The draft gives developers of large-scale ground-mounted plants, including those bigger than 10 megawatts, more time to finish projects they’ve already started, Kauch, environmental spokesman of the Free Democrats, said by phone today.
Plants that got preliminary construction approval before March 1 and start operating by June 30 will receive subsidies under the previous system, according to the draft. New plants bigger than 10 megawatts will get no more aid after that.
“History suggests that German installation volumes will remain robust despite the tariff cuts,” Matthew Yates, an analyst with Bank of America Corp.’s Merrill Lynch unit, said in a note today, adding that no cap was introduced.
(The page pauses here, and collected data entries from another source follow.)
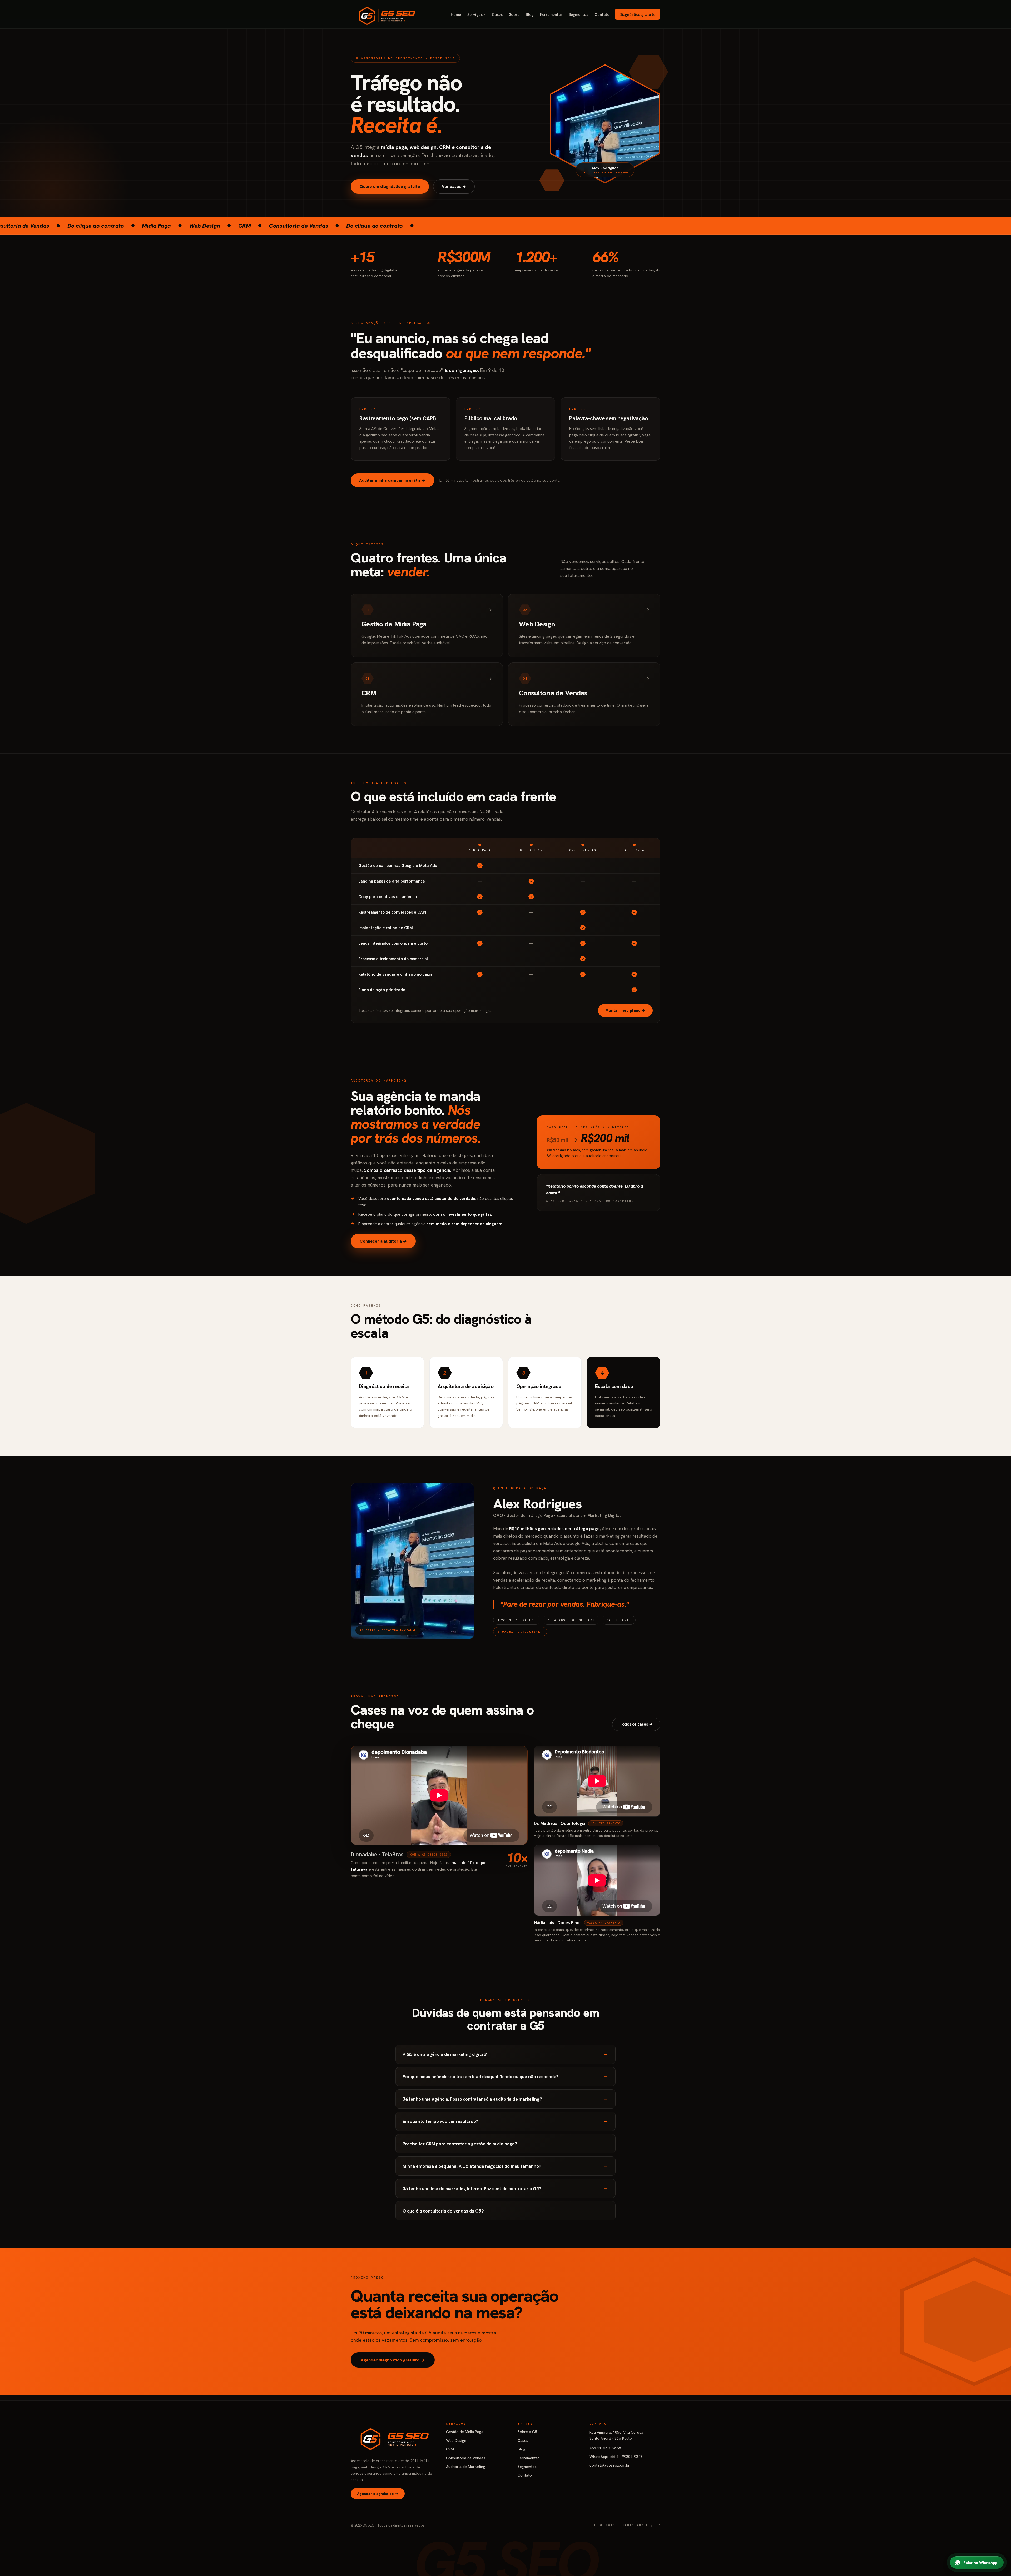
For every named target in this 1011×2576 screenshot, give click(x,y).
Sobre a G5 (527, 2431)
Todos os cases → (636, 1724)
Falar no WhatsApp (980, 2562)
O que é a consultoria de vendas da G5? (505, 2210)
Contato (601, 14)
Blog (530, 14)
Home (456, 14)
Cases (497, 14)
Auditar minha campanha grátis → (392, 480)
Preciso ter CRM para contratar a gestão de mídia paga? (505, 2143)
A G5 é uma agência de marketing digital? (505, 2054)
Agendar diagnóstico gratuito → (393, 2360)
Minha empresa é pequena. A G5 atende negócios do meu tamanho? (505, 2166)
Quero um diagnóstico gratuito (390, 186)
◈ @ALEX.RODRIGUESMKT (520, 1631)
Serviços (476, 14)
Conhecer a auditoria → (383, 1241)
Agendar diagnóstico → (377, 2493)
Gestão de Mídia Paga (464, 2431)
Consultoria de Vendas (465, 2457)
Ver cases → (454, 186)
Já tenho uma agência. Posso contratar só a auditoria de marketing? (505, 2098)
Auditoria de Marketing (465, 2466)
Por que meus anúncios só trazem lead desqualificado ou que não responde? (505, 2076)
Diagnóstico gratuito (638, 14)
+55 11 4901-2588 (605, 2447)
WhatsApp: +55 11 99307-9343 (615, 2456)
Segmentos (578, 14)
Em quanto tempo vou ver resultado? (505, 2121)
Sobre (514, 14)
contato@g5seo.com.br (609, 2465)
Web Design (456, 2440)
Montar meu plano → (625, 1010)
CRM (450, 2449)
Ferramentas (551, 14)
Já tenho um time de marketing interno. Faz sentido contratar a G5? (505, 2188)
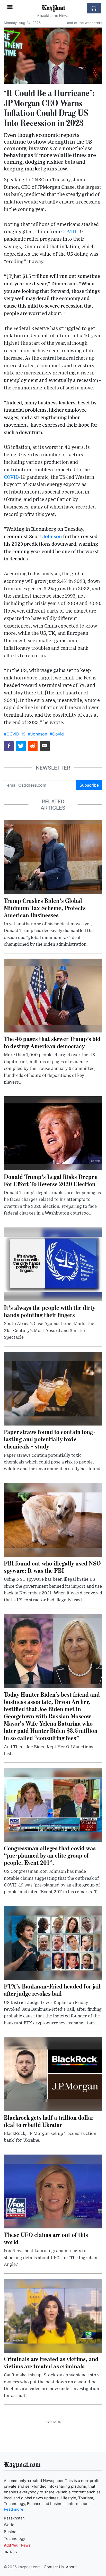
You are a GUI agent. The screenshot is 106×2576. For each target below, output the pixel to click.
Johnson (52, 536)
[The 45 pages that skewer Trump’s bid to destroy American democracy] (53, 995)
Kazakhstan (14, 2518)
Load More (53, 2422)
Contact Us (54, 2567)
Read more (13, 2509)
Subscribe (89, 785)
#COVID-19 (14, 734)
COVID (68, 231)
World (9, 2525)
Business (12, 2532)
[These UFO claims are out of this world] (53, 2191)
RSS (13, 2552)
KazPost (53, 7)
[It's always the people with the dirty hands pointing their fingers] (53, 1263)
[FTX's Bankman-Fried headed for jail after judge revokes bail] (53, 1942)
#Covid (57, 734)
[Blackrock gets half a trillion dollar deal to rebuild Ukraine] (53, 2073)
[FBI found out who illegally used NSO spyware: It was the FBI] (53, 1519)
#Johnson (37, 734)
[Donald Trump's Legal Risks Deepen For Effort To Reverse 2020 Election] (53, 1133)
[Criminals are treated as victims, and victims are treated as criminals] (53, 2315)
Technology (14, 2538)
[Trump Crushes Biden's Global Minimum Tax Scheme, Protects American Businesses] (53, 856)
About (71, 2567)
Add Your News (17, 2545)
The cuts may add to pressure on companies such as Q-Cells SE and Conergy AG, German solar manufacturers that are already struggling with rising competition from China, where the world’s three largest panel-makers are based.
The current draft, obtained by Bloomberg News today, would give the government the power to adjust subsidies without approval from the Bundesrat, the upper house of parliament, if installations exceed or fall below government targets.
Kauch said he expects lawmakers to change that clause after the coalition parties agreed it should be adjusted, but failed to strike a compromise on the details of the changes.
The draft repeats earlier plans to reduce solar subsidies by between 20.2 percent and 29 percent and to cut them by 0.15 euro cents per kilowatt-hour every month from May.